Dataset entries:

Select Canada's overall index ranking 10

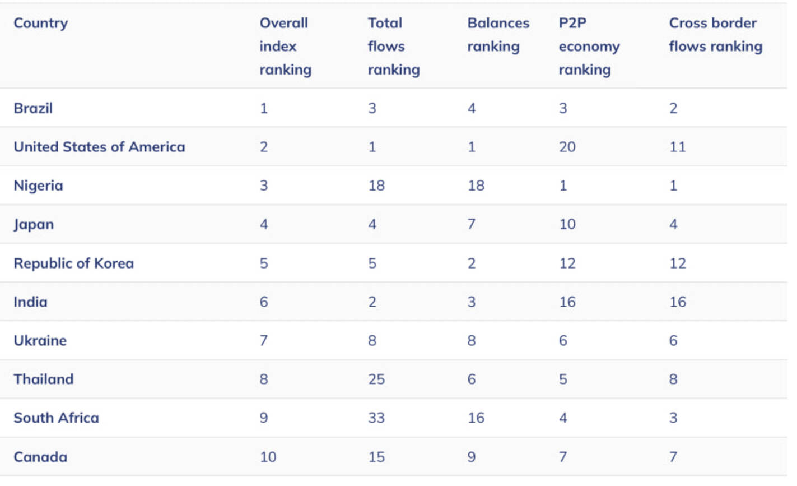[268, 457]
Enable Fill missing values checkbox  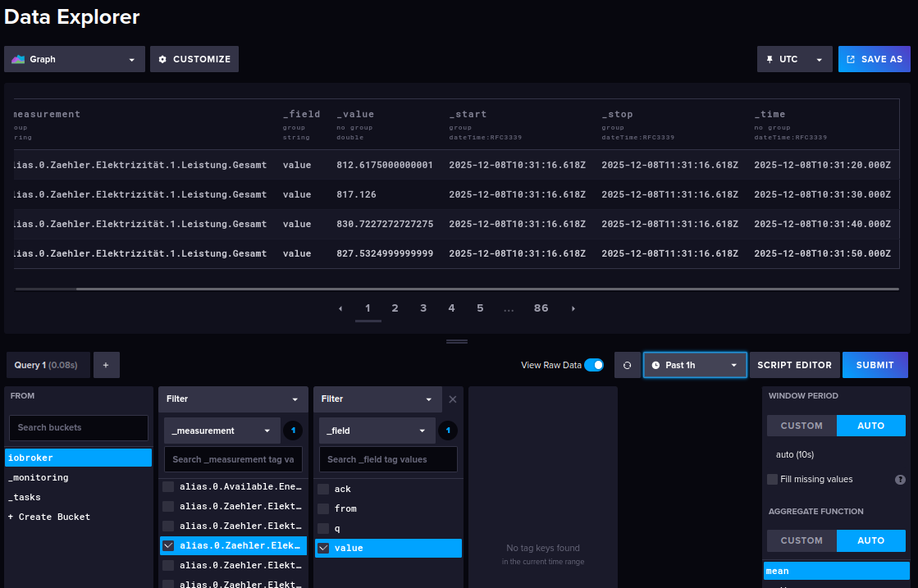[x=772, y=479]
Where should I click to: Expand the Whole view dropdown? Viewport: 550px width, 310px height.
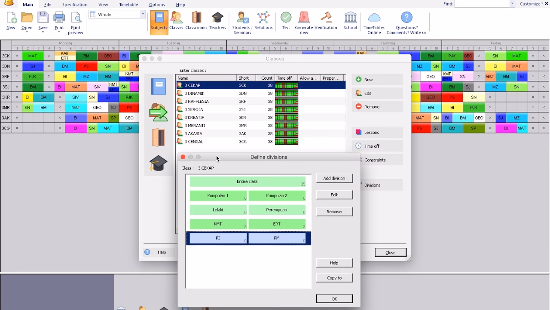143,14
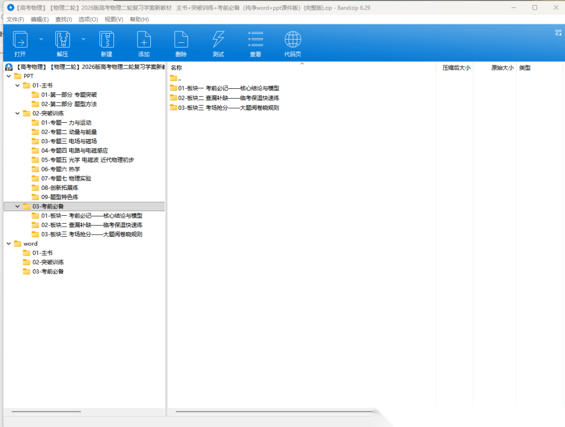This screenshot has width=565, height=427.
Task: Open the dropdown arrow next to 打开
Action: pyautogui.click(x=41, y=39)
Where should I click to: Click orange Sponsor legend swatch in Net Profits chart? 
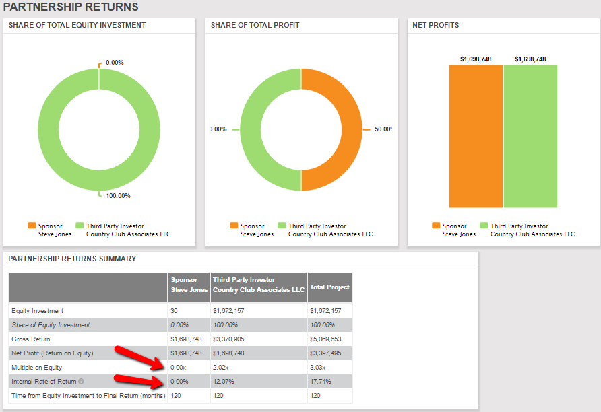tap(436, 226)
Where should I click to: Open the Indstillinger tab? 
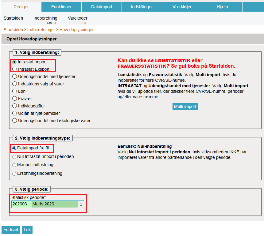pos(142,7)
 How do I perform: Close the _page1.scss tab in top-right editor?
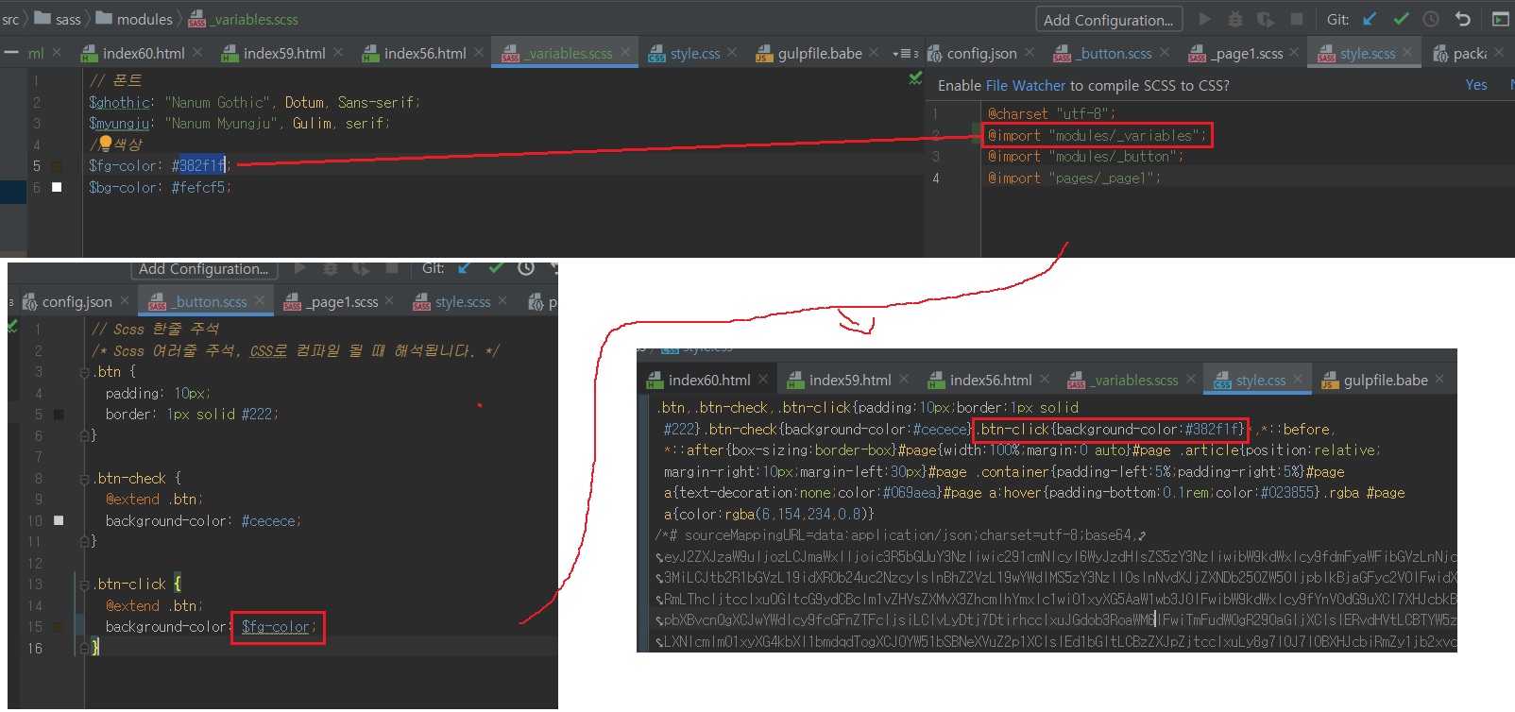tap(1294, 53)
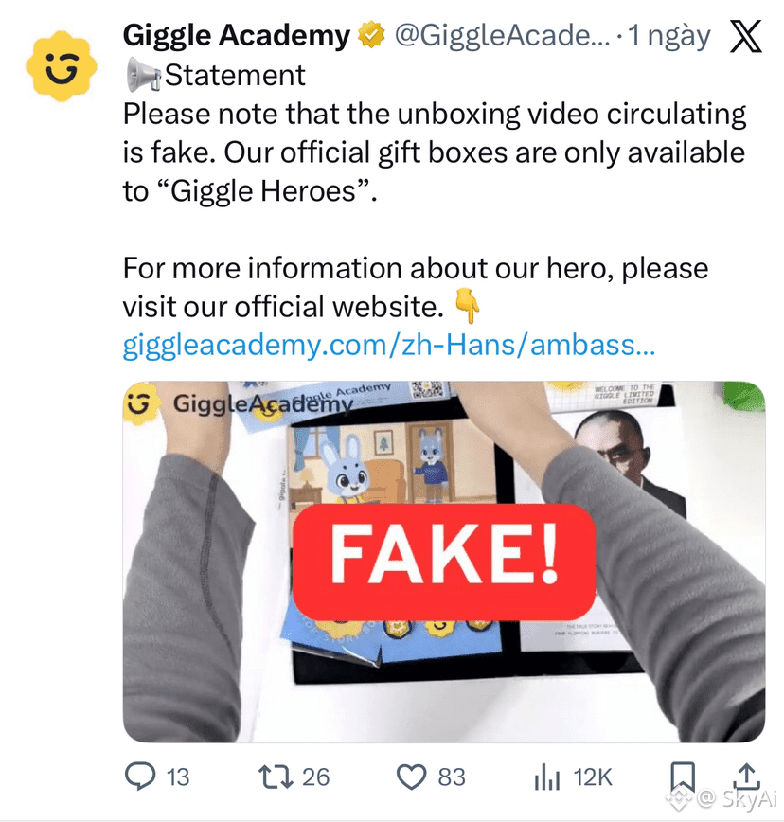Image resolution: width=784 pixels, height=822 pixels.
Task: Click the Giggle Academy display name
Action: (237, 35)

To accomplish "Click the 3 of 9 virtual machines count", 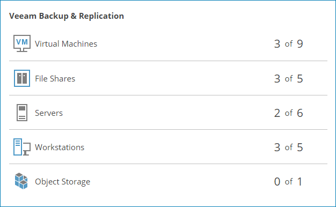I will (x=288, y=44).

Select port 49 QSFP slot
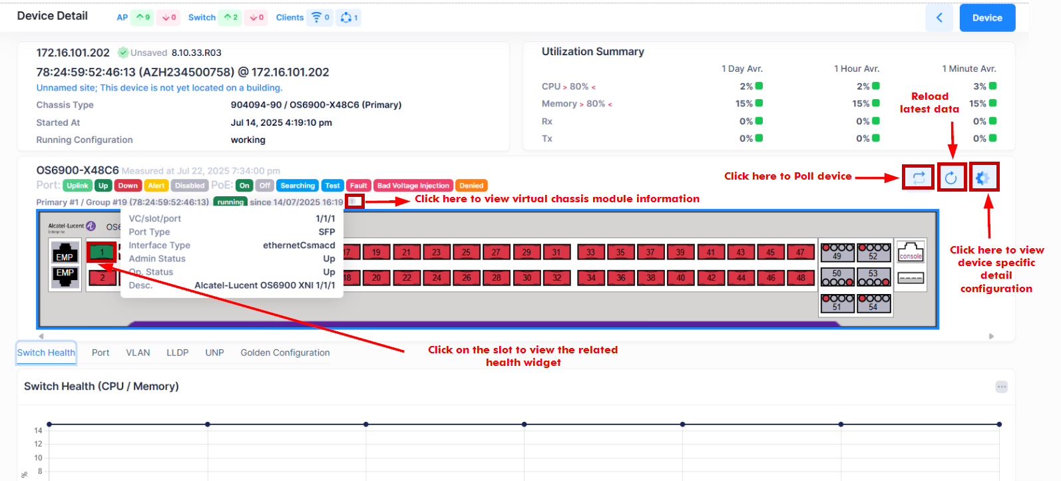(x=837, y=252)
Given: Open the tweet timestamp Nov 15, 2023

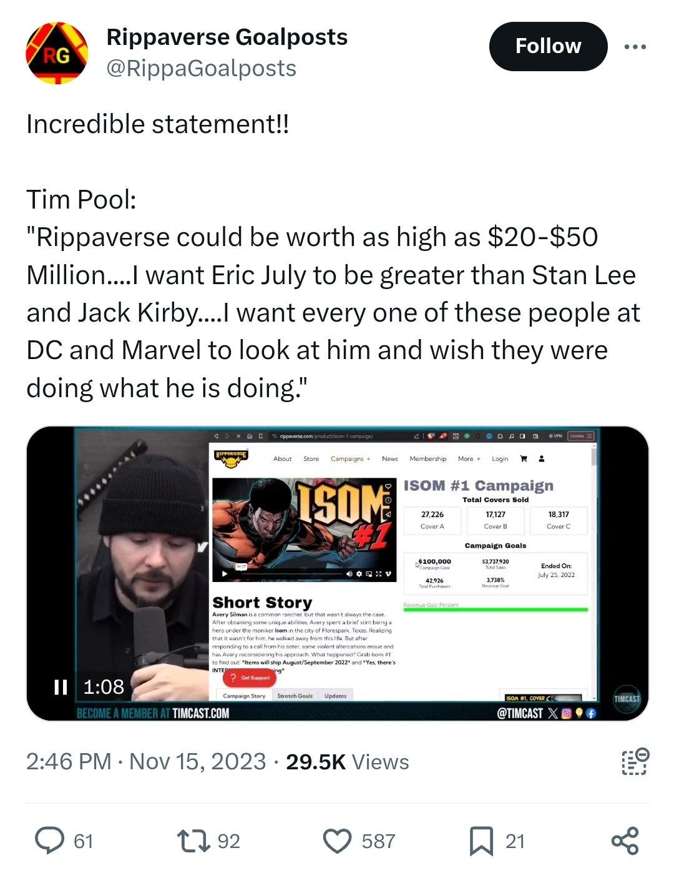Looking at the screenshot, I should pos(197,762).
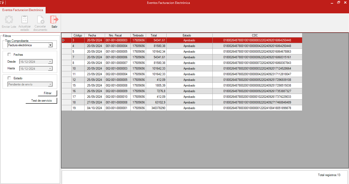Screen dimensions: 349x184
Task: Sort by the Total column header
Action: tap(154, 35)
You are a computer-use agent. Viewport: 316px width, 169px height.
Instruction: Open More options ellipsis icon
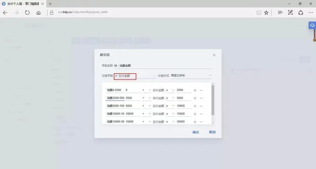(311, 12)
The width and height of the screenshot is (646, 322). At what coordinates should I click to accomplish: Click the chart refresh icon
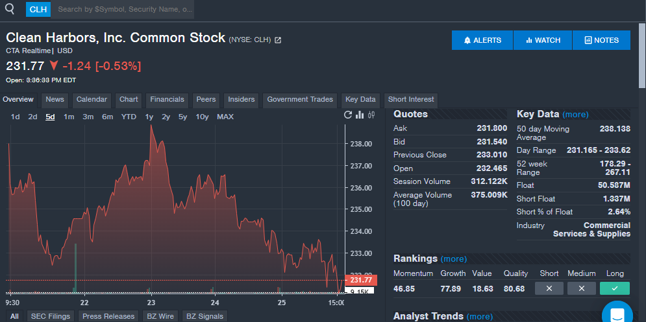point(348,115)
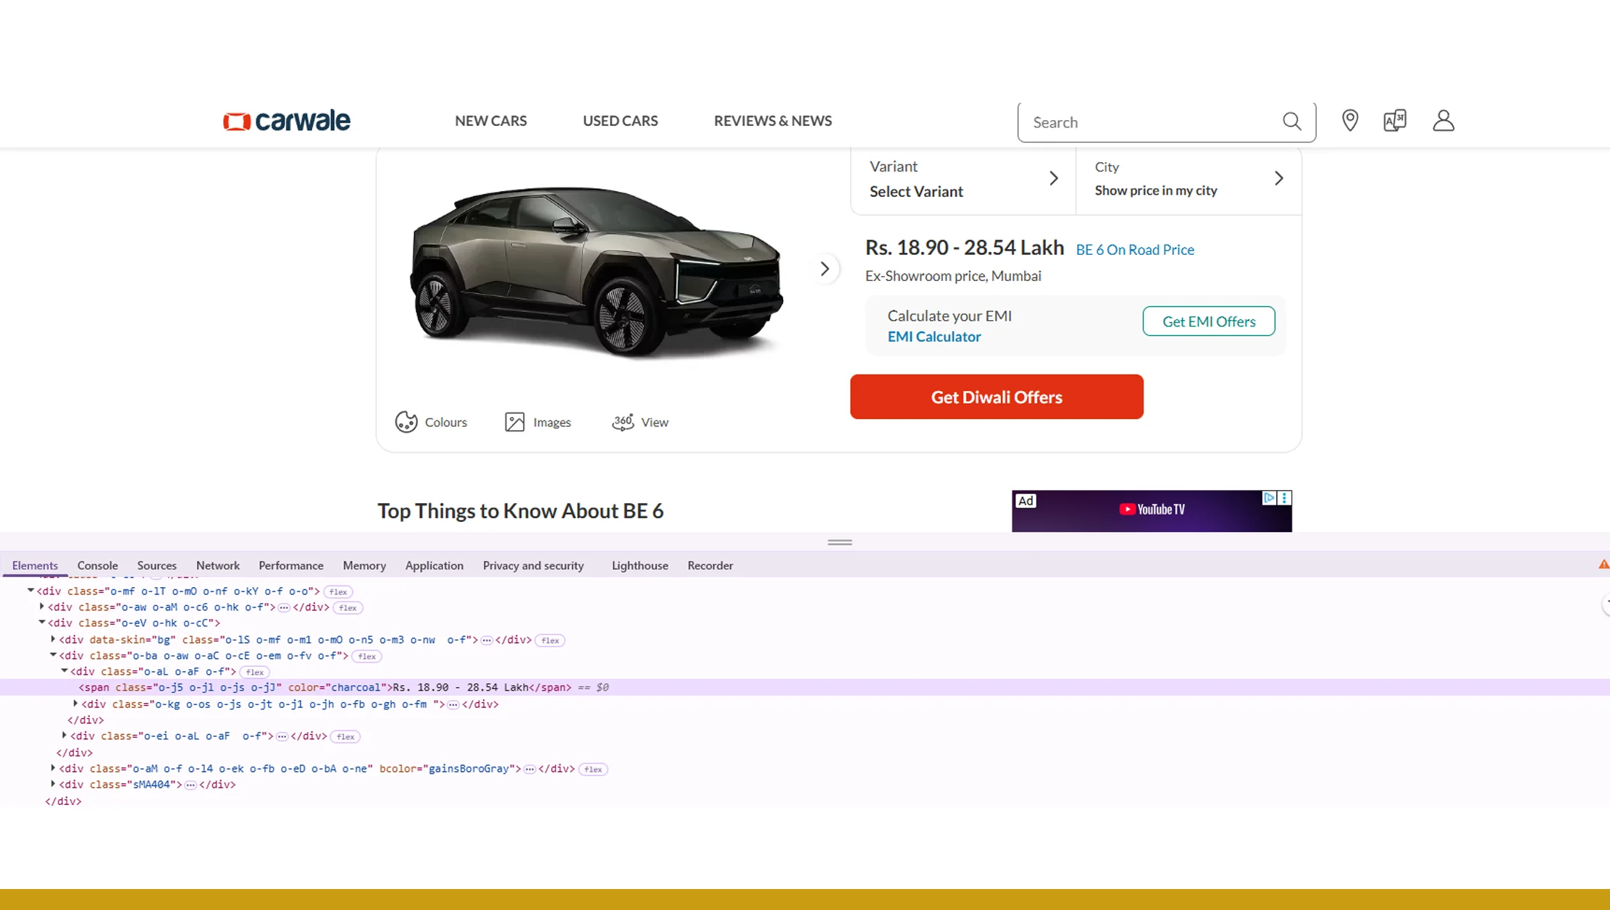Show next car photo via arrow icon
The image size is (1610, 910).
(825, 269)
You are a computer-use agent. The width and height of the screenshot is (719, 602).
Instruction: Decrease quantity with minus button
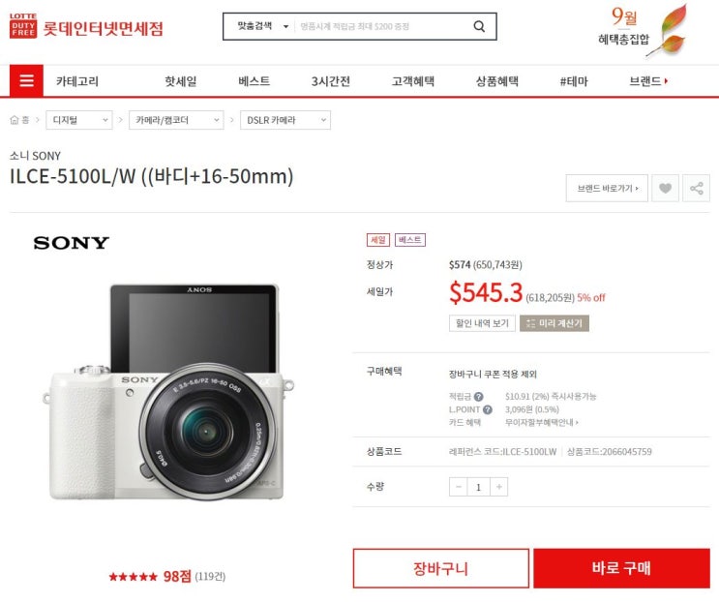pos(458,487)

#### WORK INSTRUCTIONS:
Write out every line of the data that holds the word "agent".

#### RESPONSE:
You are a computer-use agent. Viewport: 316px width, 169px height.
You are a computer-use agent. The width and height of the screenshot is (719, 602).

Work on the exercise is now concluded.